In hoeverre speelde mee dat veranderingen bij de Volksbank misschien langzamer gingen dan gedacht?
„Dat speelt geen rol bij deze beslissing. Voor mij is het juist: hoe complexer hoe leuker; ik haal daar energie uit. Ik heb zeer bewust gekozen bij de Volksbank te gaan werken en ga ook zeker niet weg met rancune. Ik heb aangegeven open te staan om in de toekomst nog coaching of advieswerk voor de Volksbank te doen. Tot de aandeelhoudersvergadering ga ik 200 procent geven om nog zo veel mogelijk te bereiken.”
Dat u en risicodirecteur Jeroen Dijst tegelijk opstappen is wel een flinke klap voor de bank en vertraagt mogelijk de beursgang of de verkoop.
„Tja. Dat is puur toeval geweest. Jeroen Dijst zat aan het einde van zijn tweede termijn, en besloot niet verder te gaan. Dat is niet heel ongebruikelijk. Wat de gevolgen zijn voor het besluit van de minister over verzelfstandiging, dat moeten we afwachten. Het dossier is niet controversieel verklaard, dus dat wordt gewoon behandeld.
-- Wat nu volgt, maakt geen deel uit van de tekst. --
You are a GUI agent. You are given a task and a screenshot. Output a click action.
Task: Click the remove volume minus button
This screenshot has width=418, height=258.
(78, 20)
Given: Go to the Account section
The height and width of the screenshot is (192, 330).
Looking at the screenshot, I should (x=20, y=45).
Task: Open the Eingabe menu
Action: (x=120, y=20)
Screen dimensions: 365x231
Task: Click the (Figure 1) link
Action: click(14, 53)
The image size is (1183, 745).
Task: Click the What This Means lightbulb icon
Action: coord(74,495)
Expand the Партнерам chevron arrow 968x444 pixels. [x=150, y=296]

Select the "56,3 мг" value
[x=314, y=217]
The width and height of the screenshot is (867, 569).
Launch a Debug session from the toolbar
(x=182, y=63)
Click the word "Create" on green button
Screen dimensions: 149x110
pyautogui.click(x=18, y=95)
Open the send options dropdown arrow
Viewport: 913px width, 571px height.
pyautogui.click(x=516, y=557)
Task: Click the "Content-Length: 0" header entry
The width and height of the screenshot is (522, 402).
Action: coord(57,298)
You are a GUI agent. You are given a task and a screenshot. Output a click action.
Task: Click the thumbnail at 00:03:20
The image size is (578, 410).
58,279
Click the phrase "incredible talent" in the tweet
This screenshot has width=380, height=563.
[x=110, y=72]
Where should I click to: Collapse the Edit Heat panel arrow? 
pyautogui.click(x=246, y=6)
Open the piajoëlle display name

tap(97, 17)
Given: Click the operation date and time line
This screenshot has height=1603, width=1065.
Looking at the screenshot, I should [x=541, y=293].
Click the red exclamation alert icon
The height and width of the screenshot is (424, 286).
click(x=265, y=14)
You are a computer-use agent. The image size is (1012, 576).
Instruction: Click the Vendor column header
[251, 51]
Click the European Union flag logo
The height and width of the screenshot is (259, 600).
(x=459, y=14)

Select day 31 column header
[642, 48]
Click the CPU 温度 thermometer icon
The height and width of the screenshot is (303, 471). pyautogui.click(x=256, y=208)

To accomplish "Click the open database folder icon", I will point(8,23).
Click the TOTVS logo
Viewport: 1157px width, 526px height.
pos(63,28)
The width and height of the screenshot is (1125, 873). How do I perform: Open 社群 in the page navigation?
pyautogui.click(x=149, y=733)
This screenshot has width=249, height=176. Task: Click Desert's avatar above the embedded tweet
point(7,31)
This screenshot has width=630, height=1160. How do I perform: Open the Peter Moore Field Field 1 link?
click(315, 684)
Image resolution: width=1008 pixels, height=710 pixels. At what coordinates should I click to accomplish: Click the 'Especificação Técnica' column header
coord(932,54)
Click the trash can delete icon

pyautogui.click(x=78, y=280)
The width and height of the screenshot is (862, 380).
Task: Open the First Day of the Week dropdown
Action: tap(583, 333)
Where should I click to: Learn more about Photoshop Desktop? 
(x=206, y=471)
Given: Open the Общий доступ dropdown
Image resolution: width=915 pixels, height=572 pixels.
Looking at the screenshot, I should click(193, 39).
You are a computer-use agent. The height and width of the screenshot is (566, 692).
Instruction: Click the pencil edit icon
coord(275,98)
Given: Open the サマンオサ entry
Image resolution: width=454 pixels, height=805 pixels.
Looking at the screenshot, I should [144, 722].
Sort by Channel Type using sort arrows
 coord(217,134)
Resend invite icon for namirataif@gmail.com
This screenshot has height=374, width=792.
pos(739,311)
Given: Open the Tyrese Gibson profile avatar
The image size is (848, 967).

Het is nu aan de Raad van Commissarissen om geschikte opvolgers te vinden, en ik heb de volledige overtuiging dat dit gaat lukken.”
Heeft u al iemand van het ministerie van Financiën gesproken vandaag?
„Nog niet. Maar dat zal vast snel gebeuren – de relatie met de aandeelhouders is heel goed.”